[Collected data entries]
=== Begin Enclosure ===

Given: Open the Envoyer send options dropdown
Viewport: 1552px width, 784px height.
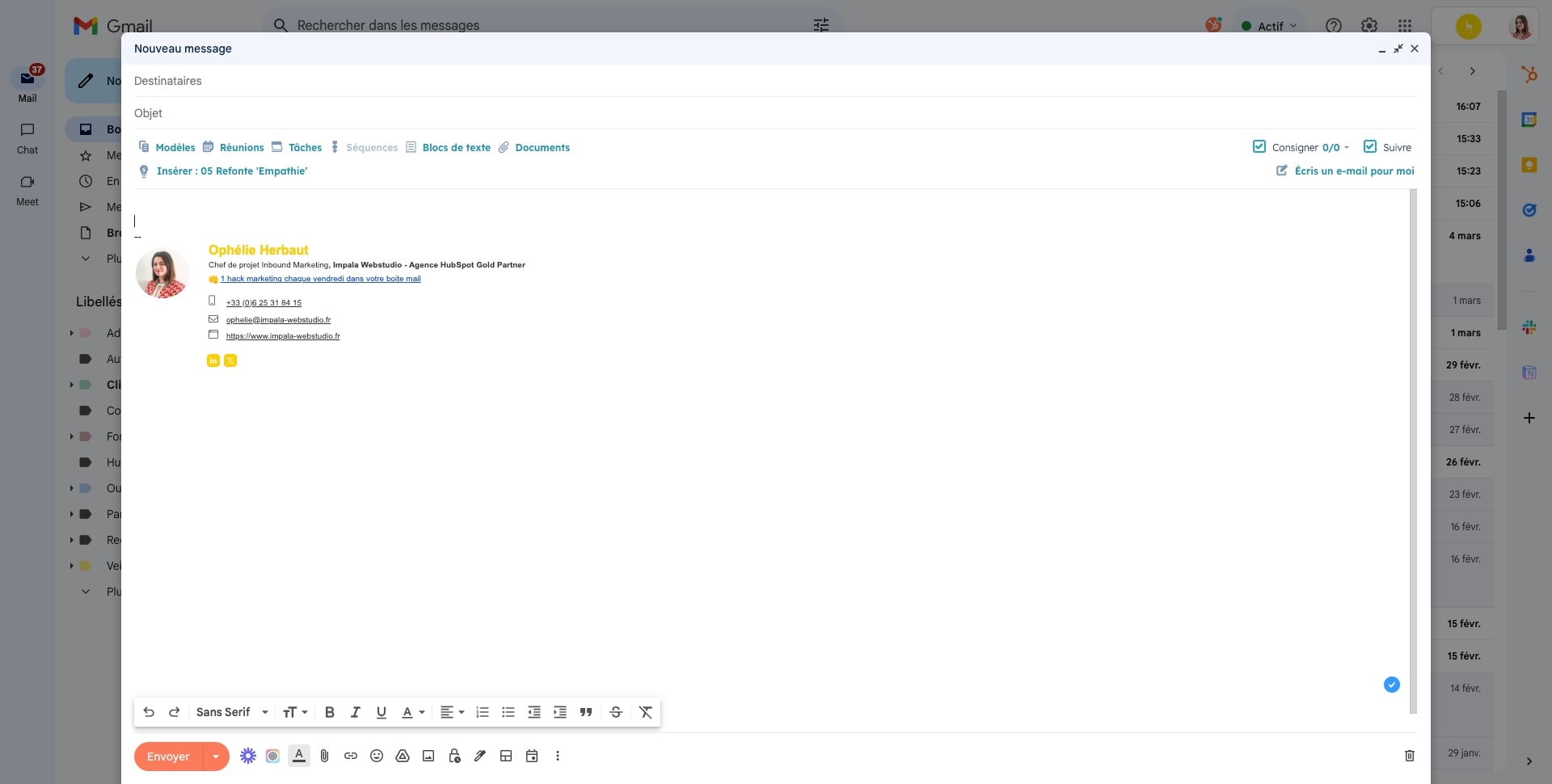Looking at the screenshot, I should (215, 757).
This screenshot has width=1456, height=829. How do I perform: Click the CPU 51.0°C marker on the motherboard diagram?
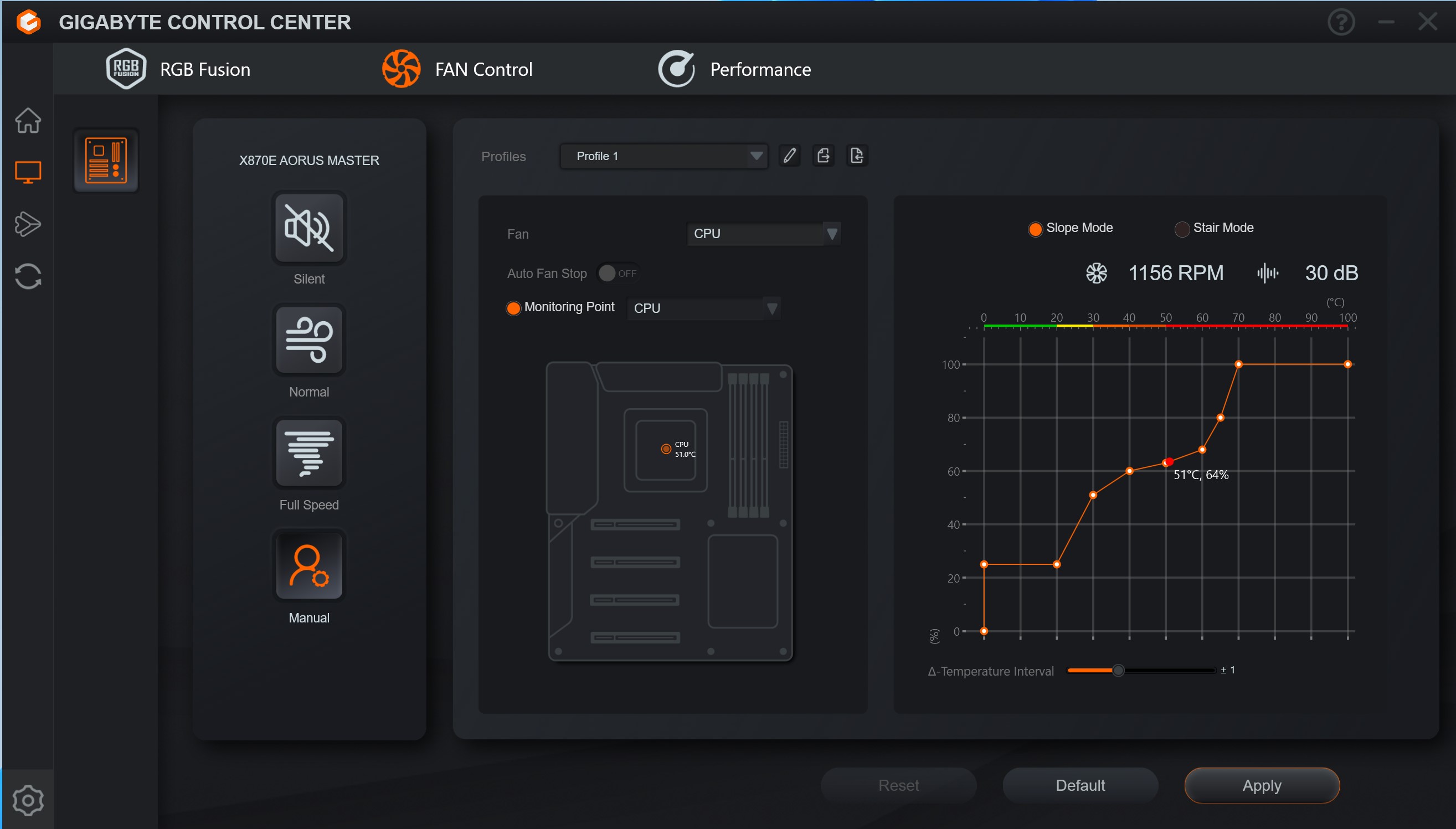(666, 449)
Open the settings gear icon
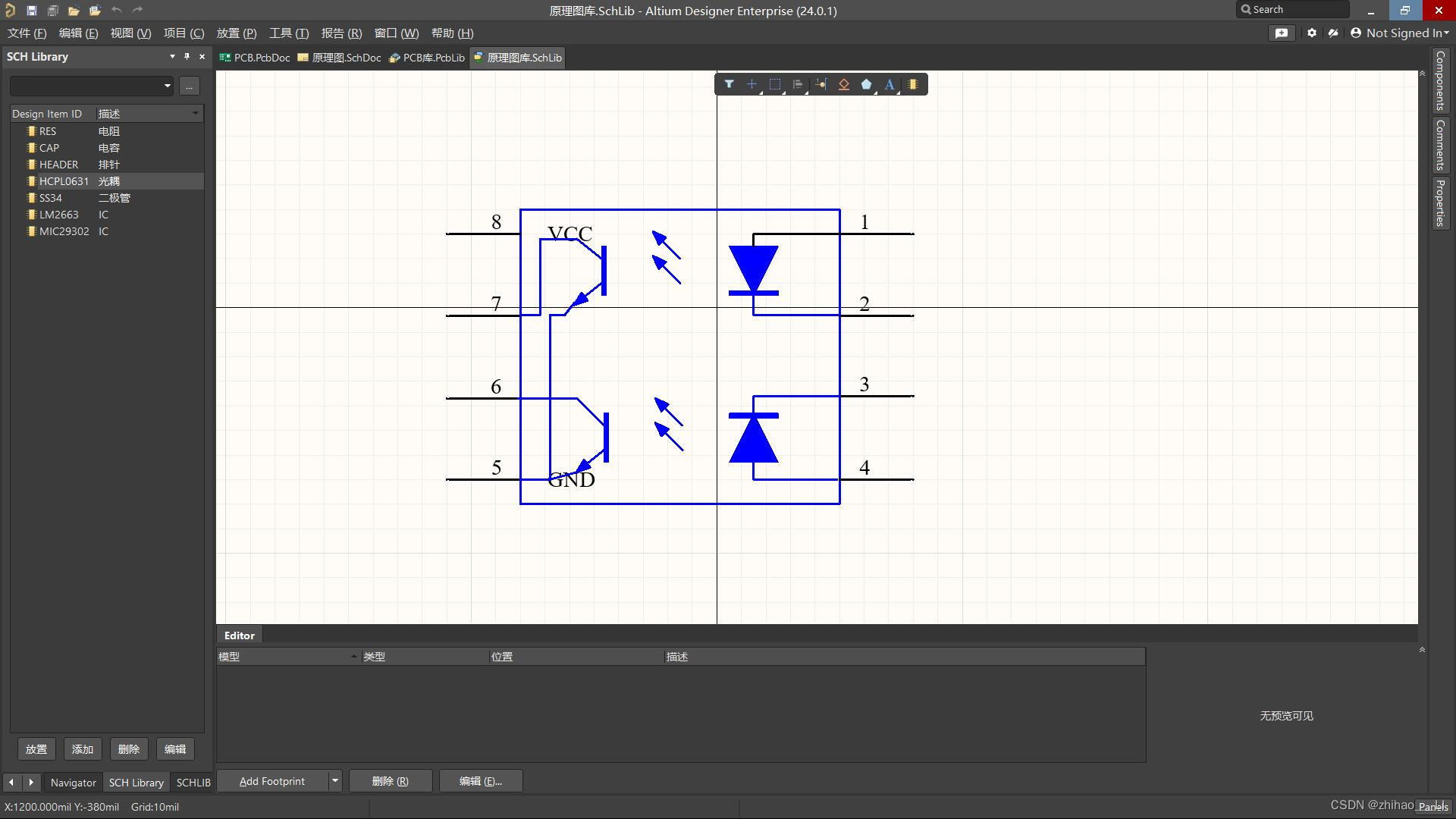 (x=1312, y=33)
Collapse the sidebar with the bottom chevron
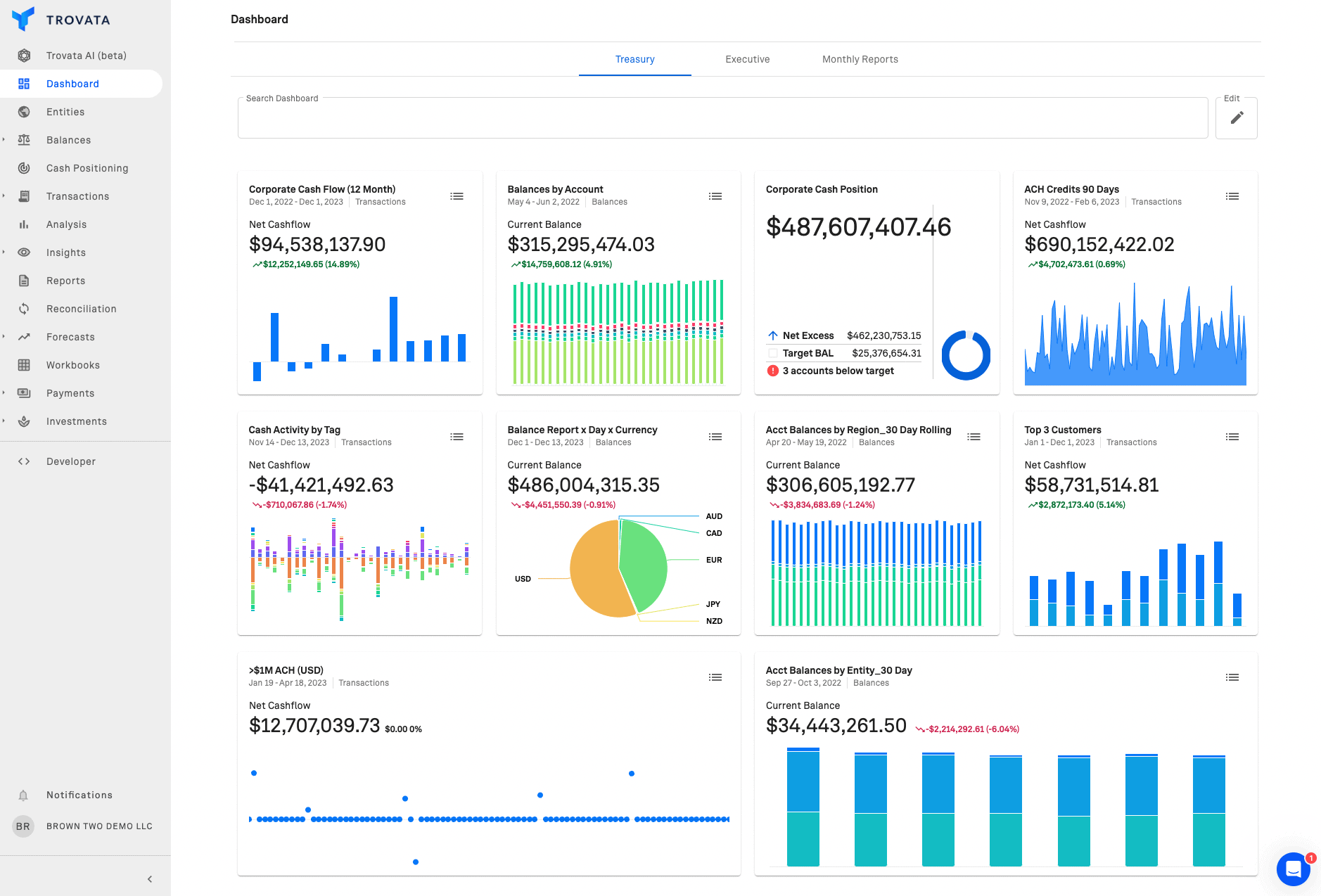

=== End Enclosure ===

Task instructions -
Pictures are not part of the answer. Restate word for word the lines from the one with "Open the settings gear icon" through the last line of the records.

Result -
Open the settings gear icon
 (x=1312, y=33)
Collapse the sidebar with the bottom chevron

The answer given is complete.